Shadow of Atlantis Part 1

  • During Shuri's welcome party, Tony tries to make small talk with T'Challa. Pointing out since the two are Avengers together, that makes them "buddies". Which T'Challa counters with one simple question: What, is his favorite color?
    • Becomes a Brick Joke later, after the pair are trapped in one of Tiger Shark's nets.
    Tony: So... think now's a good time to tell me your favorite color?
  • During their rematch in the sewers. Black Panther kicks Tiger Shark hard in the chest, causing the Atlantean to hack up plate that says, "dapper session meats".

Shadow of Atlantis Part 2

Into the Deep

  • At one point, while helping T'Challa sneak into the Atlantean prison. Shuri explains that she made several devices to help him with his mission. Shuri then insists that her brother thank her, by saying "thank you for being a wonderful sister". When T'Challa only grumbles at her continued insistence, Shuri laughs at his stubbornness.
  • Shuri, in an attempt to distract Attuma. At one point asks him... for a dance.
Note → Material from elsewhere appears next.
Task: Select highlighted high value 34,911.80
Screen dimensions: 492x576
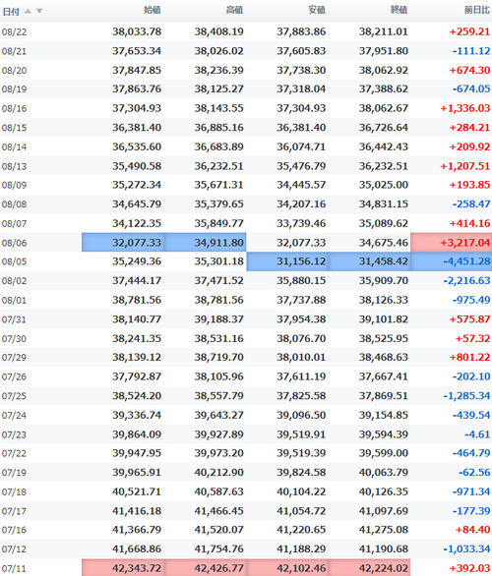Action: (206, 243)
Amazingly, Attuma actually can dance.

The Panther and the Wolf

  • Hunter referring to N'Jadaka's Shadow Council as his "Ministry of Darkness".
  • Hunter's Embarrassing Nickname for T'Challa: Whiskers.
  • Hunter's shock when T'Challa mentions he once fought and defeated the Hulk.

Other

  • Some of the VA's got a little too in to their characters on Halloween.